### Record extracts

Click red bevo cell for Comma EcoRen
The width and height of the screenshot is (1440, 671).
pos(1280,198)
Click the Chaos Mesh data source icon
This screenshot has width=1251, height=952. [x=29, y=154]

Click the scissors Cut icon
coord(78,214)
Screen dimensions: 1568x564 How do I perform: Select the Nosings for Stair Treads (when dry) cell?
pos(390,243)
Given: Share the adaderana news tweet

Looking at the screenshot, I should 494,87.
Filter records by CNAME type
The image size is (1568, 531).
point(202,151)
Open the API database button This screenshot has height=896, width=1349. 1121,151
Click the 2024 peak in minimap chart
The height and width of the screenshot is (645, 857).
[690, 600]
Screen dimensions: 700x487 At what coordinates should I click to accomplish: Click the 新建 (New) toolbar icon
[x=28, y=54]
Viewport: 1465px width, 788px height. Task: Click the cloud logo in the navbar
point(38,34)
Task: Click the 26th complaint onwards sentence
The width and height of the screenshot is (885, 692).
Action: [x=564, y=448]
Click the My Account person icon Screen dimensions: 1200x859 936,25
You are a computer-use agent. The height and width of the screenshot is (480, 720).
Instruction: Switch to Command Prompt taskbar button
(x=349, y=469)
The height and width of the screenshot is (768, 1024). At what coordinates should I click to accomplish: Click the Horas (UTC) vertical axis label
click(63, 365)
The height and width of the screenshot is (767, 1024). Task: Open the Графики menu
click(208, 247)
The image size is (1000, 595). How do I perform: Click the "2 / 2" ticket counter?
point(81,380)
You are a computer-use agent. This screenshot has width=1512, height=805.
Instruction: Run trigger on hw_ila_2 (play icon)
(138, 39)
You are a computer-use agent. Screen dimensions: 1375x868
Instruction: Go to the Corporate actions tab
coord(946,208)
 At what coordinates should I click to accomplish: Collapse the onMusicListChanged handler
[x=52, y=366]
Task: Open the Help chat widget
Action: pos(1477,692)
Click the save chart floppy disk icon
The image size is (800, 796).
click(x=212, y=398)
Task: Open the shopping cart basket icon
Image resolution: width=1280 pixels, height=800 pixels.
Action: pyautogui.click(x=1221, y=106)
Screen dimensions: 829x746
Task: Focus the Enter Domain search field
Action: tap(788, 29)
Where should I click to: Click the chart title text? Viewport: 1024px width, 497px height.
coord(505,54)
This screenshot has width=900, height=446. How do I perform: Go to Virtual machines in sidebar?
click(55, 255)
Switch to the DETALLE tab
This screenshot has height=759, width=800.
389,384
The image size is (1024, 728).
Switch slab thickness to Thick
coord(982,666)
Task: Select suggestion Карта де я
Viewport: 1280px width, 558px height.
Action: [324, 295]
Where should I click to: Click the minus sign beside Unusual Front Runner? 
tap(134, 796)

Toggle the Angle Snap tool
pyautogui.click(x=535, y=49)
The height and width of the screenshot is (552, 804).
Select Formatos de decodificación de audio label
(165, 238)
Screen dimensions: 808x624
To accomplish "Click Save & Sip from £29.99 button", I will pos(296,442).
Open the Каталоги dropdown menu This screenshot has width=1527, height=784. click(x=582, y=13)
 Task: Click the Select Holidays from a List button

######

**Problem description**
Format every line of the material above as a numbered list, leaving out the blank lines.

**The completed task**
1. Click red bevo cell for Comma EcoRen
2. The width and height of the screenshot is (1440, 671).
3. pos(1280,198)
4. Click the Chaos Mesh data source icon
5. This screenshot has width=1251, height=952. [x=29, y=154]
6. Click the scissors Cut icon
7. coord(78,214)
8. Screen dimensions: 1568x564 How do I perform: Select the Nosings for Stair Treads (when dry) cell?
9. pos(390,243)
10. Given: Share the adaderana news tweet
11. Looking at the screenshot, I should 494,87.
12. Filter records by CNAME type
13. The image size is (1568, 531).
14. point(202,151)
15. Open the API database button This screenshot has height=896, width=1349. 1121,151
16. Click the 2024 peak in minimap chart
17. The height and width of the screenshot is (645, 857).
18. [690, 600]
19. Screen dimensions: 700x487 At what coordinates should I click to accomplish: Click the 新建 (New) toolbar icon
20. [x=28, y=54]
21. Viewport: 1465px width, 788px height. Task: Click the cloud logo in the navbar
22. point(38,34)
23. Task: Click the 26th complaint onwards sentence
24. The width and height of the screenshot is (885, 692).
25. Action: [x=564, y=448]
26. Click the My Account person icon Screen dimensions: 1200x859 936,25
27. You are a computer-use agent. The height and width of the screenshot is (480, 720).
28. Instruction: Switch to Command Prompt taskbar button
29. (x=349, y=469)
30. The height and width of the screenshot is (768, 1024). At what coordinates should I click to accomplish: Click the Horas (UTC) vertical axis label
31. click(63, 365)
32. The height and width of the screenshot is (767, 1024). Task: Open the Графики menu
33. click(208, 247)
34. The image size is (1000, 595). How do I perform: Click the "2 / 2" ticket counter?
35. point(81,380)
36. You are a computer-use agent. This screenshot has width=1512, height=805.
37. Instruction: Run trigger on hw_ila_2 (play icon)
38. (138, 39)
39. You are a computer-use agent. Screen dimensions: 1375x868
40. Instruction: Go to the Corporate actions tab
41. coord(946,208)
42.  At what coordinates should I click to accomplish: Collapse the onMusicListChanged handler
43. [x=52, y=366]
44. Task: Open the Help chat widget
45. Action: pos(1477,692)
46. Click the save chart floppy disk icon
47. The image size is (800, 796).
48. click(x=212, y=398)
49. Task: Open the shopping cart basket icon
50. Image resolution: width=1280 pixels, height=800 pixels.
51. Action: pyautogui.click(x=1221, y=106)
52. Screen dimensions: 829x746
53. Task: Focus the Enter Domain search field
54. Action: tap(788, 29)
55. Where should I click to: Click the chart title text? Viewport: 1024px width, 497px height.
56. coord(505,54)
57. This screenshot has width=900, height=446. How do I perform: Go to Virtual machines in sidebar?
58. click(55, 255)
59. Switch to the DETALLE tab
60. This screenshot has height=759, width=800.
61. 389,384
62. The image size is (1024, 728).
63. Switch slab thickness to Thick
64. coord(982,666)
65. Task: Select suggestion Карта де я
66. Viewport: 1280px width, 558px height.
67. Action: [324, 295]
68. Where should I click to: Click the minus sign beside Unusual Front Runner? 
69. tap(134, 796)
70. Toggle the Angle Snap tool
71. pyautogui.click(x=535, y=49)
72. The height and width of the screenshot is (552, 804).
73. Select Formatos de decodificación de audio label
74. (165, 238)
75. Screen dimensions: 808x624
76. To accomplish "Click Save & Sip from £29.99 button", I will pos(296,442).
77. Open the Каталоги dropdown menu This screenshot has width=1527, height=784. click(x=582, y=13)
78.  Task: Click the Select Holidays from a List button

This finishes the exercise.